▸ WORK TO BE COMPLETED: Write out again only the lines between the one with "Given: Click the orange flag icon" and the end of the records below, both ends counted, and don't include the pictures.

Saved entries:
▽

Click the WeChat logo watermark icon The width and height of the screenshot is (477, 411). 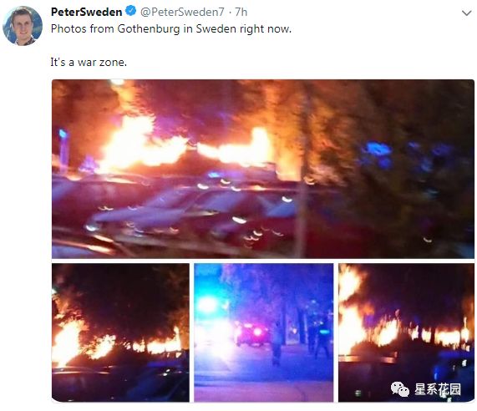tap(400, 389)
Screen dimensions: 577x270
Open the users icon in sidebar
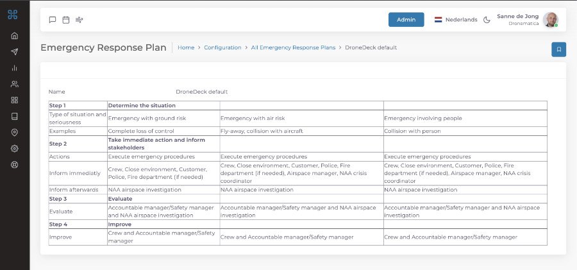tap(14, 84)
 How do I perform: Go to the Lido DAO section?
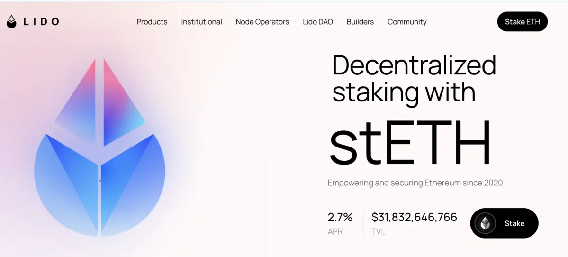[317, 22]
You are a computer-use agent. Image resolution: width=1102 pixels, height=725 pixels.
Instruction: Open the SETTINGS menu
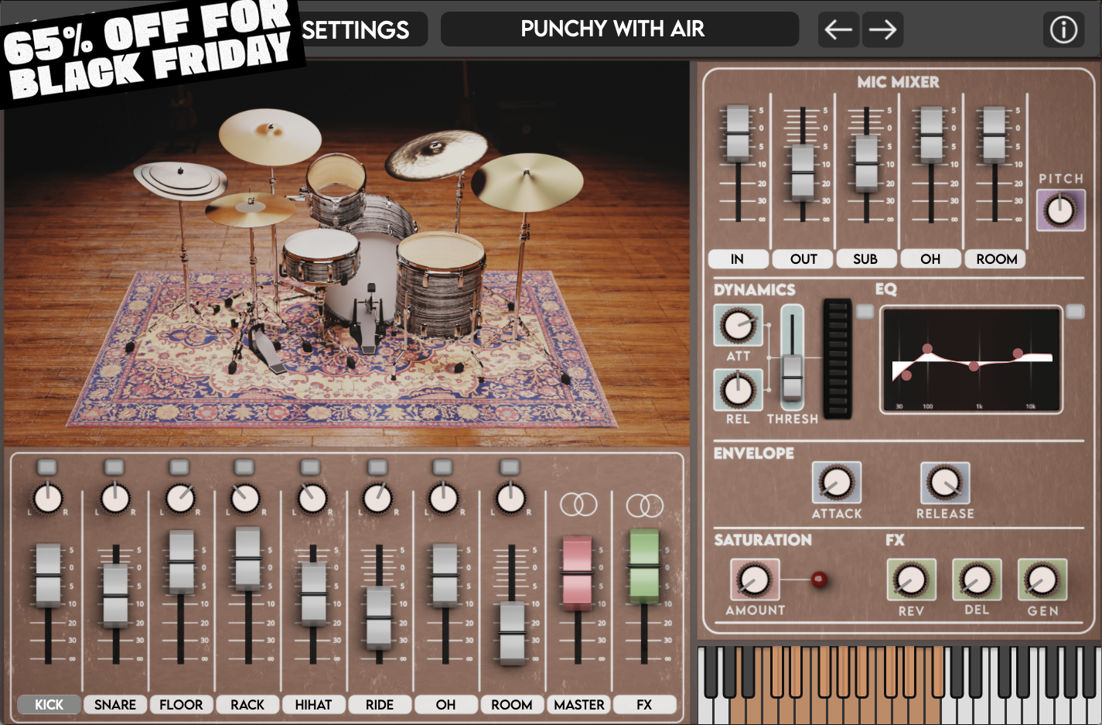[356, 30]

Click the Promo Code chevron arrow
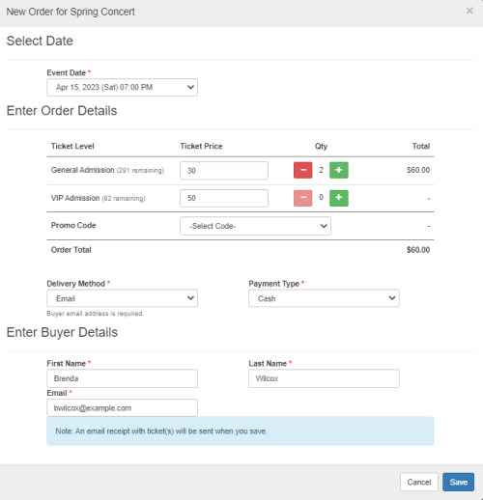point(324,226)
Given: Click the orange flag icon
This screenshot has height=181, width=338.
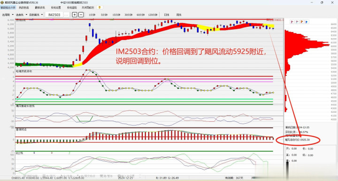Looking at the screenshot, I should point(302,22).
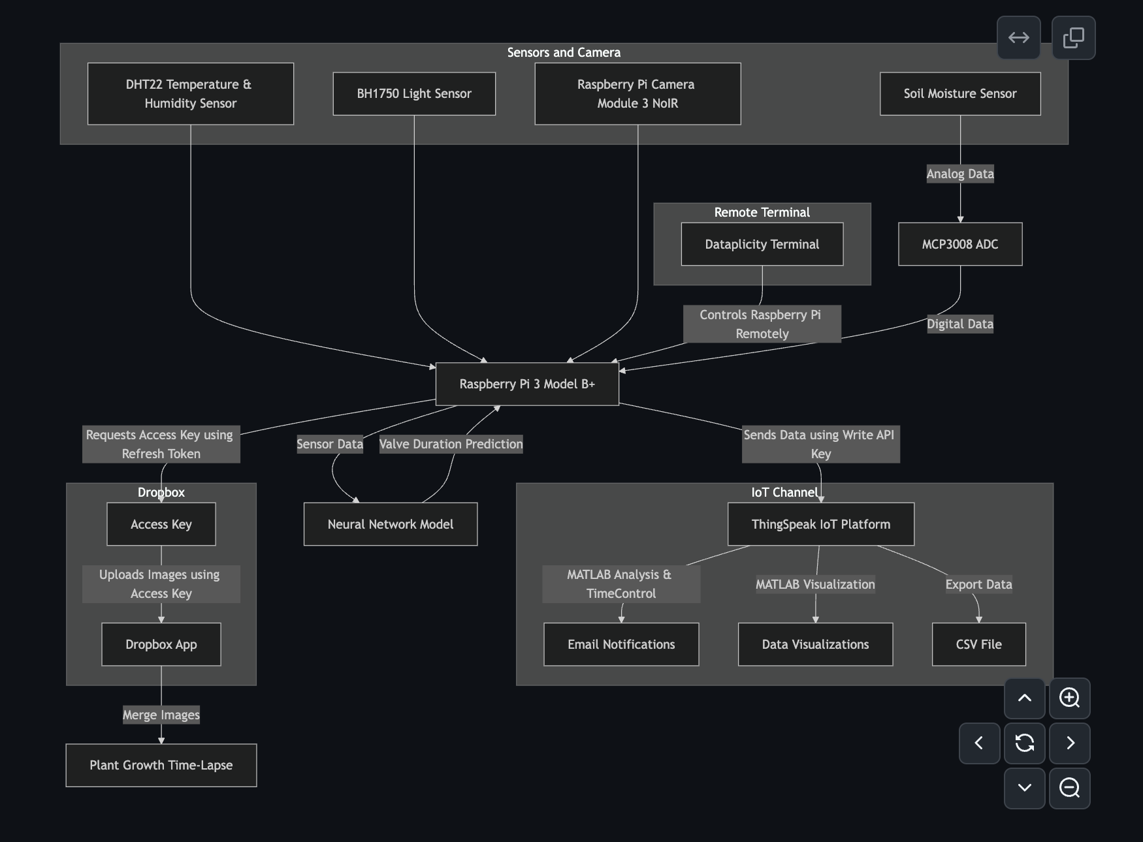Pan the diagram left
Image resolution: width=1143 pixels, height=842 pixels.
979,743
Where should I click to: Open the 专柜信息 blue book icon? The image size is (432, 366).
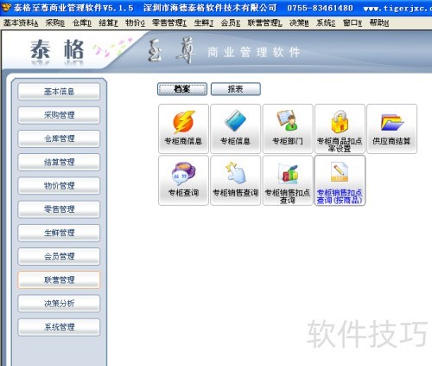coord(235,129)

△

▸ WRITTEN RESPONSE:
Given: Click the orange flag icon
This screenshot has height=181, width=338.
Looking at the screenshot, I should point(302,22).
Pan the diagram left
Image resolution: width=1143 pixels, height=842 pixels.
979,743
Where should I click to: Open the 专柜信息 blue book icon? The image size is (432, 366).
coord(235,129)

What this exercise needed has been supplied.